Asked 28/6, 2013 at 4:47 Answered 7/10, 2017 at 19:6

Context: I'm a CS n00b working my way through "Cracking the Coding Interview." The first problem asks to "implement an algorithm to determine if a string has all unique characters." My (likely naive) implementation is as follows:

def isUniqueChars2(string):
  uchars = []
  for c in string:
    if c in uchars:
      return False
    else:
      uchars.append(c)
  return True

The author suggests the following implementation:

def isUniqueChars(string):
  checker = 0
  for c in string:
    val = ord(c) - ord('a')
    if (checker & (1 << val) > 0):
      return False
    else:
      checker |= (1 << val)
  return True

What makes the author's implementation better than mine (FWIW, the author's solution was in Java and I converted it to Python -- is my solution one that is not possible to implement in Java)? Or, more generally, what is desirable in a solution to this problem? What is wrong with the approach I've taken? I'm assuming there are some fundamental CS concepts (that I'm not familiar with) that are important and help inform the choice of which approach to take to this problem.

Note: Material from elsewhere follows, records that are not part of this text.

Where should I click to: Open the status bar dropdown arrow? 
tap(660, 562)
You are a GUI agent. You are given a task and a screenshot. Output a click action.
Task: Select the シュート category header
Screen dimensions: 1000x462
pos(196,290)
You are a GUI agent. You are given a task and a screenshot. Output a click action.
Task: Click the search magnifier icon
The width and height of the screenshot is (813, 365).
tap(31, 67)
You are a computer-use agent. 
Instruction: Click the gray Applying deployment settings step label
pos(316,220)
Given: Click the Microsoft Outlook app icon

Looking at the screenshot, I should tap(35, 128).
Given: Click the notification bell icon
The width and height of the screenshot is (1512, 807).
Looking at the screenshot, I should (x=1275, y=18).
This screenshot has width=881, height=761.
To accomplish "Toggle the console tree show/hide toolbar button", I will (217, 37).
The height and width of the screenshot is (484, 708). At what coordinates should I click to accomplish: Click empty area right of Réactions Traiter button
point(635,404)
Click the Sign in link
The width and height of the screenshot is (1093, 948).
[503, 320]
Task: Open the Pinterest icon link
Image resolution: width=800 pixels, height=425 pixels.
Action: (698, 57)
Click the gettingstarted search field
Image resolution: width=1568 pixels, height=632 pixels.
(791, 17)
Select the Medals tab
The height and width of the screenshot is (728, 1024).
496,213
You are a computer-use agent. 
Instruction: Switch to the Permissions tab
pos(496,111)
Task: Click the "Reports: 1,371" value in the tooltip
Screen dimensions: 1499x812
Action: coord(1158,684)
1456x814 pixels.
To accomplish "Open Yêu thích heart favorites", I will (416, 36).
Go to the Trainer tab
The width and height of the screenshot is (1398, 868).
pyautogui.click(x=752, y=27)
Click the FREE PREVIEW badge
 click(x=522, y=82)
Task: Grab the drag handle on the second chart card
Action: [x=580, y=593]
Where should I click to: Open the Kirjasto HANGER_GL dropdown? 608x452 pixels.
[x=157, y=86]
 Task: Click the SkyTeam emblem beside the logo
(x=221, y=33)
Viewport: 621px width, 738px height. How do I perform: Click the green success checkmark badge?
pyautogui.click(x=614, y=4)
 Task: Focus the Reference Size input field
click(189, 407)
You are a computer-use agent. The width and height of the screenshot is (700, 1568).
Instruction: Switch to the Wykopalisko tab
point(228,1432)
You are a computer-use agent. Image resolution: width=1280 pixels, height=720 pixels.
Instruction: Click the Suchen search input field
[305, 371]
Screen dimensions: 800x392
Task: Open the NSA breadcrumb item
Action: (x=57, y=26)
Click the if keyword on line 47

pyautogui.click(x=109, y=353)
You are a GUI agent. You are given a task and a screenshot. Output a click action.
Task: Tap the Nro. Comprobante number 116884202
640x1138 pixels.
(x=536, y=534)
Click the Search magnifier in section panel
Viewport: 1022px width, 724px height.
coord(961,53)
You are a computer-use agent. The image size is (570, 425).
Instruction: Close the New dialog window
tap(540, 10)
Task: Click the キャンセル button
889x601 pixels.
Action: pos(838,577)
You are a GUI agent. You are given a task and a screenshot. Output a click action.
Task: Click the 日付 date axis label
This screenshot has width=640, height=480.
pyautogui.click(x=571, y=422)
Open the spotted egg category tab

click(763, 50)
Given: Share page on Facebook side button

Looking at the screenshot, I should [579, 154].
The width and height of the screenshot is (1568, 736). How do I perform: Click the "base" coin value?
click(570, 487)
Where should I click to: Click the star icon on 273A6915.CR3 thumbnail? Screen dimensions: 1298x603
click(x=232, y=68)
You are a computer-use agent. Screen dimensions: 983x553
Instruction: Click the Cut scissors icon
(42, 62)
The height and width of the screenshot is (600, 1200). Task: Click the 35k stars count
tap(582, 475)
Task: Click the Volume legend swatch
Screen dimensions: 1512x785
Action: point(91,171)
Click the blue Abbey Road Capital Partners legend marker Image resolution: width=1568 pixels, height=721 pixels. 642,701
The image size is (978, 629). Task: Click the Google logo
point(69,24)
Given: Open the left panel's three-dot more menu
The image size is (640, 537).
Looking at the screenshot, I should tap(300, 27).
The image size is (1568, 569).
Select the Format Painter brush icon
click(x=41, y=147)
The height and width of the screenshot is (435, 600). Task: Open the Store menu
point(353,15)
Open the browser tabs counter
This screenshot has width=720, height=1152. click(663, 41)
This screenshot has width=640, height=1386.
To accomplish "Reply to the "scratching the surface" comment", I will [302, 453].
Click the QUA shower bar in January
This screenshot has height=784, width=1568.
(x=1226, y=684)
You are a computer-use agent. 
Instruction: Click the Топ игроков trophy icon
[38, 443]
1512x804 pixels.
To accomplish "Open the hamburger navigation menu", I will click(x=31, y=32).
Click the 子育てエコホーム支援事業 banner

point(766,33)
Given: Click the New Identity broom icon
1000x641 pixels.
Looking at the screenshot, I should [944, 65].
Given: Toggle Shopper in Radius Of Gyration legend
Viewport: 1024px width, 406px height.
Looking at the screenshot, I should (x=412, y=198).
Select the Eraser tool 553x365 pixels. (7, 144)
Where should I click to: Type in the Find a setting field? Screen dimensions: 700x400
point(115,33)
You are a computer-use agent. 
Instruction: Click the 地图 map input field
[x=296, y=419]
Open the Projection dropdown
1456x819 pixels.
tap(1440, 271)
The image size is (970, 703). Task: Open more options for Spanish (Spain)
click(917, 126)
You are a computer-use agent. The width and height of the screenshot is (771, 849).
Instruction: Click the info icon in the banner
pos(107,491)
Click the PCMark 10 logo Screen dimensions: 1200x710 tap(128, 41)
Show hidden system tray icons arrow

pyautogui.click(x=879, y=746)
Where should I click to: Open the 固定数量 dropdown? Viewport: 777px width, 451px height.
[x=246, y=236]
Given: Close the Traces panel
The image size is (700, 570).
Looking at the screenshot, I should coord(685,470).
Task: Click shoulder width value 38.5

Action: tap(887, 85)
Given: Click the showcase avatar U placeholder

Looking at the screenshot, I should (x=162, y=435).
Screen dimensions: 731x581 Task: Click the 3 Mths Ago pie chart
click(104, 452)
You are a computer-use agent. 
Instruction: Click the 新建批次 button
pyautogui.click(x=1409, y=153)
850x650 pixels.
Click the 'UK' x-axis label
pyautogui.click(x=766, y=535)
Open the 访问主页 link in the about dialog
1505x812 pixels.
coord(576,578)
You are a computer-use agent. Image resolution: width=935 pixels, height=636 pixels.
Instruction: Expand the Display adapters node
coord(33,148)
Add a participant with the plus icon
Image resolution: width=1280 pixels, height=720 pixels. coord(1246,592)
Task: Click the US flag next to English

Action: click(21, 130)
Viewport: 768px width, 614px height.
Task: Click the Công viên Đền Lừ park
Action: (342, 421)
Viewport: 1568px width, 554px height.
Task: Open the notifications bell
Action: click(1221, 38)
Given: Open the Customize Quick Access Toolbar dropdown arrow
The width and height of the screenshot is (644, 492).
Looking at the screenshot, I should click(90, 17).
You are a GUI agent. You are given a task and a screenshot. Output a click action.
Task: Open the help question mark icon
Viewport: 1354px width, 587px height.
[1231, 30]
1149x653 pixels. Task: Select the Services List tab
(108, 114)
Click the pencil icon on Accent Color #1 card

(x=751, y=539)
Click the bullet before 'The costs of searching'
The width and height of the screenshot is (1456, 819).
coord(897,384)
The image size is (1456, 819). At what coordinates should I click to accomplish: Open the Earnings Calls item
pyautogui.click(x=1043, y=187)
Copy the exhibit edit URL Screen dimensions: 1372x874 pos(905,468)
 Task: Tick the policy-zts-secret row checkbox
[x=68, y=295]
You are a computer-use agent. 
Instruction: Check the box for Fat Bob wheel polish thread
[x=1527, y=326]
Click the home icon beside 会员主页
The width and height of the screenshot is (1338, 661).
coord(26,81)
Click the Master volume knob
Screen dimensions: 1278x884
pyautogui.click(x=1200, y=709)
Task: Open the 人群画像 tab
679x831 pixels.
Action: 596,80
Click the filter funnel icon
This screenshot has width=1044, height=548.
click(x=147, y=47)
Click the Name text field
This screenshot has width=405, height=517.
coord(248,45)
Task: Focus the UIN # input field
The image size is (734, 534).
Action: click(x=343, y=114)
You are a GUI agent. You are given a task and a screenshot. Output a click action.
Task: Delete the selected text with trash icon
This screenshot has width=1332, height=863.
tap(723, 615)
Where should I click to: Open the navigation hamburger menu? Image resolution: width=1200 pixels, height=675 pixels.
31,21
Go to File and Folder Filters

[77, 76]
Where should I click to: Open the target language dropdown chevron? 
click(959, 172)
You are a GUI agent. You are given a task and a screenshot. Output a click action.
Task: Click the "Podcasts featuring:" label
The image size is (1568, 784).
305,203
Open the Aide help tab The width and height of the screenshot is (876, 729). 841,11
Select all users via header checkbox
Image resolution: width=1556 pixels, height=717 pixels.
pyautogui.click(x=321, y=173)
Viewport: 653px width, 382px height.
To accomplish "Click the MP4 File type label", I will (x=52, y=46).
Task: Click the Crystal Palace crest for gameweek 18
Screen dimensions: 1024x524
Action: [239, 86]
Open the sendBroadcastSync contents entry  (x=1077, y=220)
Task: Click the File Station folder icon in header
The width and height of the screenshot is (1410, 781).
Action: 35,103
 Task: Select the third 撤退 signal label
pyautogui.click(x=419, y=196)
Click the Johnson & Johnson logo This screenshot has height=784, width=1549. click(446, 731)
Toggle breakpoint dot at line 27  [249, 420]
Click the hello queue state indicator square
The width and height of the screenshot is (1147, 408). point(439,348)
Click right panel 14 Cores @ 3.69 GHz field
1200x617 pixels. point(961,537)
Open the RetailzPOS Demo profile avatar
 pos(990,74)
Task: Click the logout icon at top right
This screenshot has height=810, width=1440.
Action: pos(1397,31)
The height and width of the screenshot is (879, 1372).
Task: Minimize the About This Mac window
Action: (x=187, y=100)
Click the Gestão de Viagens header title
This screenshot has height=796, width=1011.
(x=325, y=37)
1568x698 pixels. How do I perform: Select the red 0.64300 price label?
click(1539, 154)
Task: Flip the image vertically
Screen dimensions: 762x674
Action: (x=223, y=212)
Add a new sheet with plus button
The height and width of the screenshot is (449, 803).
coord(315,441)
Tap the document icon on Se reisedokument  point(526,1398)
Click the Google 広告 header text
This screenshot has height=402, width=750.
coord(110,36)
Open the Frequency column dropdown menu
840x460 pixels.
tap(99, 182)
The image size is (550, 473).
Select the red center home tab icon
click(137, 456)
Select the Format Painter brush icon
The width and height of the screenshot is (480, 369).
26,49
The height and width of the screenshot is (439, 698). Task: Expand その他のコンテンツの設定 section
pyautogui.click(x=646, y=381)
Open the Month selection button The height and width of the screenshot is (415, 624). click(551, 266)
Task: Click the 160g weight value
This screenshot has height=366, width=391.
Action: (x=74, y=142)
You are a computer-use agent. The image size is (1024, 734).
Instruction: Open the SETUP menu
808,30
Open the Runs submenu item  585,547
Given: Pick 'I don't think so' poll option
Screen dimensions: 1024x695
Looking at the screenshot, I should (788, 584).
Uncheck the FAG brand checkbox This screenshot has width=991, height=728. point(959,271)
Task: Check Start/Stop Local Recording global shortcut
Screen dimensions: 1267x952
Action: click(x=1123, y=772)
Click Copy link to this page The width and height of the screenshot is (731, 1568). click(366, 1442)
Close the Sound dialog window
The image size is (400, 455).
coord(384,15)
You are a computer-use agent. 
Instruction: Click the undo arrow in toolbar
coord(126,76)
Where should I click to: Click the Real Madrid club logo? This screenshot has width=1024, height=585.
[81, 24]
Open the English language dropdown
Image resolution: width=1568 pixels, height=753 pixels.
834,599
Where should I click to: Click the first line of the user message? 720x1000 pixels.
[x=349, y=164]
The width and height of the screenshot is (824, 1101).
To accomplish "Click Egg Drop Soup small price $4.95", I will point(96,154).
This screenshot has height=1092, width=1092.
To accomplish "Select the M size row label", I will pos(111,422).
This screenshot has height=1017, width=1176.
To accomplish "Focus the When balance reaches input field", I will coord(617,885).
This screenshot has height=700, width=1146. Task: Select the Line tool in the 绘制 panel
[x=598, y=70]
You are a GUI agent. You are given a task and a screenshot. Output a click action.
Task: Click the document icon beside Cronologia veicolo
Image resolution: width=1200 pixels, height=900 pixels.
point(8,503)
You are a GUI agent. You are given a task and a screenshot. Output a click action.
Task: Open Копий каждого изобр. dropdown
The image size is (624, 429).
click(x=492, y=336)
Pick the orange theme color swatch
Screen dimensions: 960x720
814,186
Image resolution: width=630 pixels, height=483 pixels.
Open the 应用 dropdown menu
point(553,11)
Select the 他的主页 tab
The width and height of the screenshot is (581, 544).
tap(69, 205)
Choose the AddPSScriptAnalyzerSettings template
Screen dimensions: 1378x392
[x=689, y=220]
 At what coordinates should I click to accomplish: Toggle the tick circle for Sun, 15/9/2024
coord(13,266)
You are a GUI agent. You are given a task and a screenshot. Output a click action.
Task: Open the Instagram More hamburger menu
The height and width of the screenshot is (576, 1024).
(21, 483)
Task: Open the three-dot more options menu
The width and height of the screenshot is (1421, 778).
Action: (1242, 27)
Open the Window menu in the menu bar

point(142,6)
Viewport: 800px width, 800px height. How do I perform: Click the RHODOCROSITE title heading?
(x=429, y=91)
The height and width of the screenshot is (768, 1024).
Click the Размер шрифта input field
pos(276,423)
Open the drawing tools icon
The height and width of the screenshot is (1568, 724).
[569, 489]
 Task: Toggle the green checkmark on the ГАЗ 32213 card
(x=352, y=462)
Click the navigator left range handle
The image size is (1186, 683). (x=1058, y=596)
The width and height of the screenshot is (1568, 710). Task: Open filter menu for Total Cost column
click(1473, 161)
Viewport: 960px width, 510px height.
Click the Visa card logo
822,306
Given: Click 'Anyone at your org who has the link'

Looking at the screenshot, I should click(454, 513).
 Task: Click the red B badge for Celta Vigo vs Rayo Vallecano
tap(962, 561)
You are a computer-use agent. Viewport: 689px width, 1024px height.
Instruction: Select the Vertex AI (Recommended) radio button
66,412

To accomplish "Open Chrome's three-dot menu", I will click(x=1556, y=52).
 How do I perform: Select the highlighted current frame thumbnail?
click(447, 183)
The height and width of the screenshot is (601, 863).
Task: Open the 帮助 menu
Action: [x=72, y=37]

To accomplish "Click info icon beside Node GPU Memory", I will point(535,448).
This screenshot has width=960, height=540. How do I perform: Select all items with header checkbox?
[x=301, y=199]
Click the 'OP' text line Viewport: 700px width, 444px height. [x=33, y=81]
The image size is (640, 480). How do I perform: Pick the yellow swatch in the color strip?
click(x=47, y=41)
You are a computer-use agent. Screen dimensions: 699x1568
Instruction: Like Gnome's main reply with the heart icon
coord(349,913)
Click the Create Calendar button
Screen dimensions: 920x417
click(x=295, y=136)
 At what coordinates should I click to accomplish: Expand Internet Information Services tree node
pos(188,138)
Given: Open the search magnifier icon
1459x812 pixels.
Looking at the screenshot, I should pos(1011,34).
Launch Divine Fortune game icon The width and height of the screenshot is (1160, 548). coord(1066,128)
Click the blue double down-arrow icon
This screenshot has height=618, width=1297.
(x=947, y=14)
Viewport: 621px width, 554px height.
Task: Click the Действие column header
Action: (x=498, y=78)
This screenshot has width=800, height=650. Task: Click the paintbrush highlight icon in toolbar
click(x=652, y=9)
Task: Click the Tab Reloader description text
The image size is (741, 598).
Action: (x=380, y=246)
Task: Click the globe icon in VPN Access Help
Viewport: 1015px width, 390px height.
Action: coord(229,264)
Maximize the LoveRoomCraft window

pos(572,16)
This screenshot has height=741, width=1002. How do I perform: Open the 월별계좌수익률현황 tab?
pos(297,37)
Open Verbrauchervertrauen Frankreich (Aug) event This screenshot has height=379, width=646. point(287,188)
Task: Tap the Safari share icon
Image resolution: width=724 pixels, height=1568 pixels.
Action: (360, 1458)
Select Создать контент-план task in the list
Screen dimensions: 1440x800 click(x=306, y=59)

Knoxville answered 28/6, 2013 at 4:47 Comment(8)

Don't name variables dict, especially if the variable in question isn't even a dict! – Scroop 28/6, 2013 at 4:51

yours does a linear search because your dict is not a real dict – Moulding 28/6, 2013 at 4:51

There is absolutely nothing wrong with your solutions, it will work, it's a python way to solve this problem. – Panicstricken 28/6, 2013 at 4:51

Your solution works fine and is Pythonic. It would be quicker if you used a set rather than a list, for O(1) lookup. It's slower than the author's code, but far more Pythonic (presumably why the author's code wasn't written in Python...) – Scroop 28/6, 2013 at 4:54

I see you made an edit to rename dict to uchars. May I suggest you revert this change, since several comments refer to this mistake, and several replies have already addressed your actual question? Changing the question underneath just makes things confusing to new visitors. – Donets 28/6, 2013 at 4:57

Edited: changed dict to uchars. I had originally used a dictionary instead of a list. – Knoxville 28/6, 2013 at 4:58

The author's solution subtly assumes 100% lowercase characters. uppercase, space and other characters will break it. This makes your solution much better. – Artificial 28/6, 2013 at 5:29

More solutions here: #5278622 – Excrescence 28/6, 2013 at 9:16

Here is how I would write this:

def unique(s):
    return len(set(s)) == len(s)

Strings are iterable so you can pass your argument directly to set() to get a set of the characters from the string (which by definition will not contain any duplicates). If the length of that set is the same as the length of the original string then you have entirely unique characters.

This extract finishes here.